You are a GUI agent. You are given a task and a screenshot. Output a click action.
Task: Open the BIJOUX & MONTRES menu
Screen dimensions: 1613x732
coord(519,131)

* * *

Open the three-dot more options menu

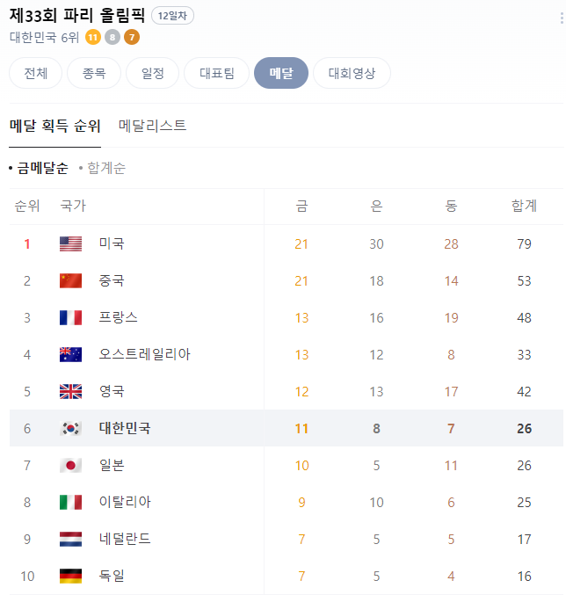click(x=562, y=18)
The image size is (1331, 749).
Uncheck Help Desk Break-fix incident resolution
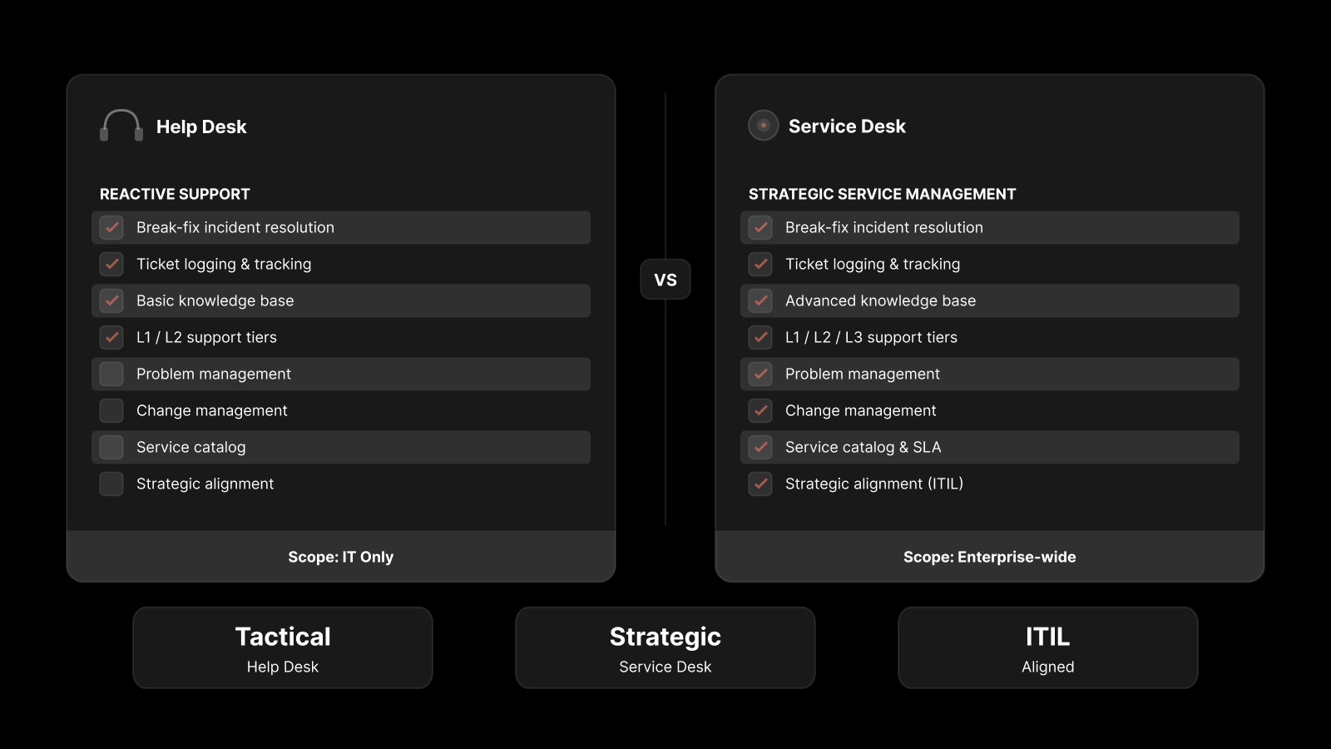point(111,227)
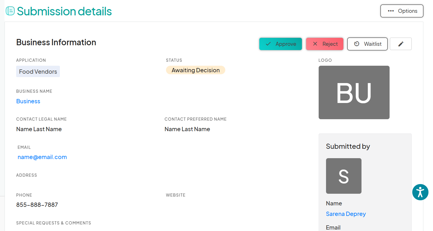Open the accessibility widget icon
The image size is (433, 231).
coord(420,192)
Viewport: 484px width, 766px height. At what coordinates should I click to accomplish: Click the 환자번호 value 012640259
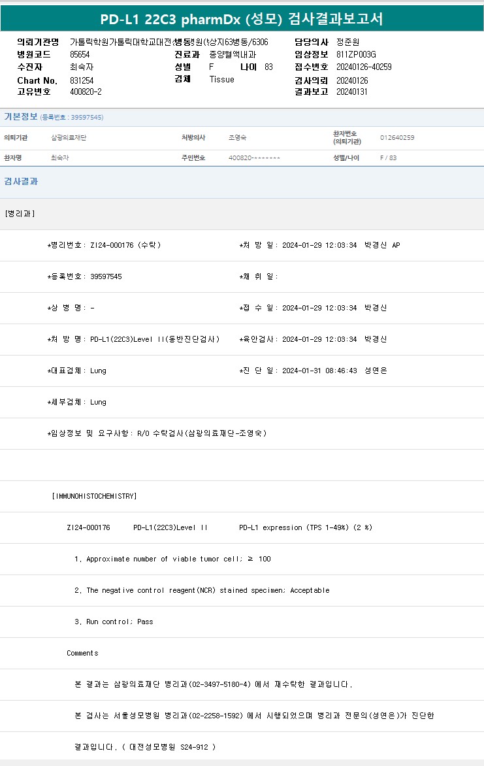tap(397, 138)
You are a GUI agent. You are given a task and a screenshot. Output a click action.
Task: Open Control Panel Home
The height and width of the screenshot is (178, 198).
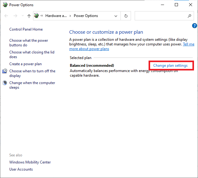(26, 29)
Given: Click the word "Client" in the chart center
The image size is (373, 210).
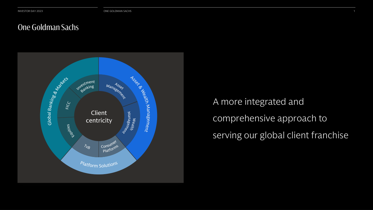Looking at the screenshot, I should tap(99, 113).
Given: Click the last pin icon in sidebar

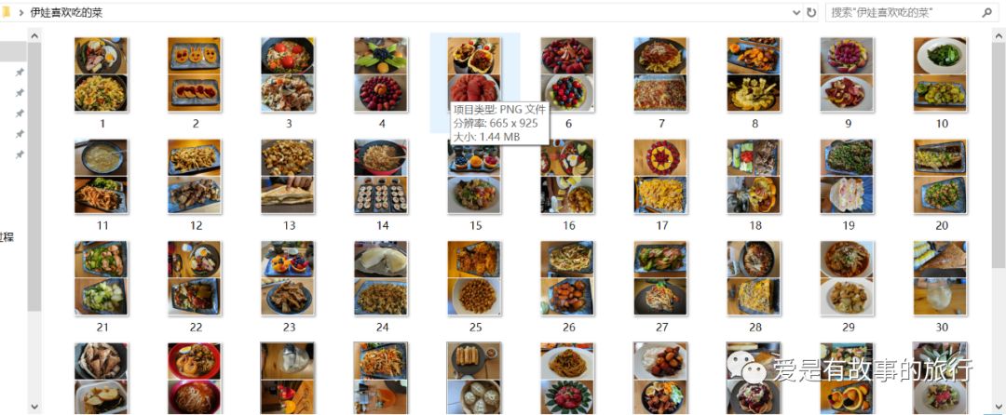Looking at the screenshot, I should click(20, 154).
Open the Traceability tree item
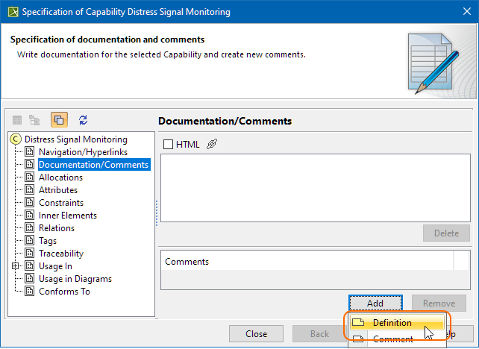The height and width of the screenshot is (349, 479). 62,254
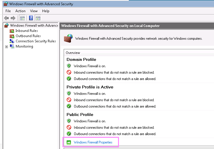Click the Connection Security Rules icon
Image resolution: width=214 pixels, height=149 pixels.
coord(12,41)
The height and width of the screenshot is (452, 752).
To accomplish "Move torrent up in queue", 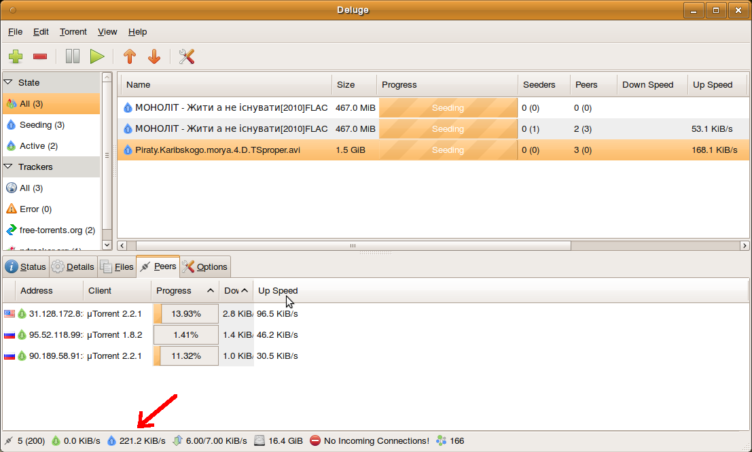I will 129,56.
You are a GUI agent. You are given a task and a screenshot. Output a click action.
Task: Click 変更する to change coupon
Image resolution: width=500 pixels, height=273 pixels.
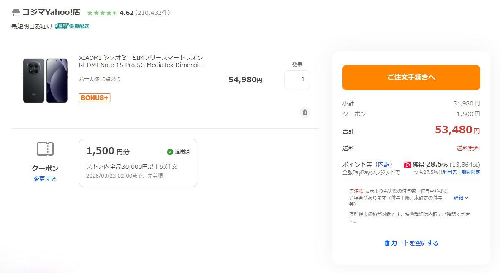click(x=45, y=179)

> **Directions for this task**:
Above are some records. Reproduce the lines from the one with "Viewport: 484px width, 766px" down to the one with "Task: Open Control Panel Home", keeping both, and leave every picture out.

> **Answer area**:
Viewport: 484px width, 766px height. At what coordinates should I click to accomplish: Click the 환자번호 value 012640259
tap(397, 138)
You are a GUI agent. You are given a task and a screenshot. Output a click action.
Task: Open Control Panel Home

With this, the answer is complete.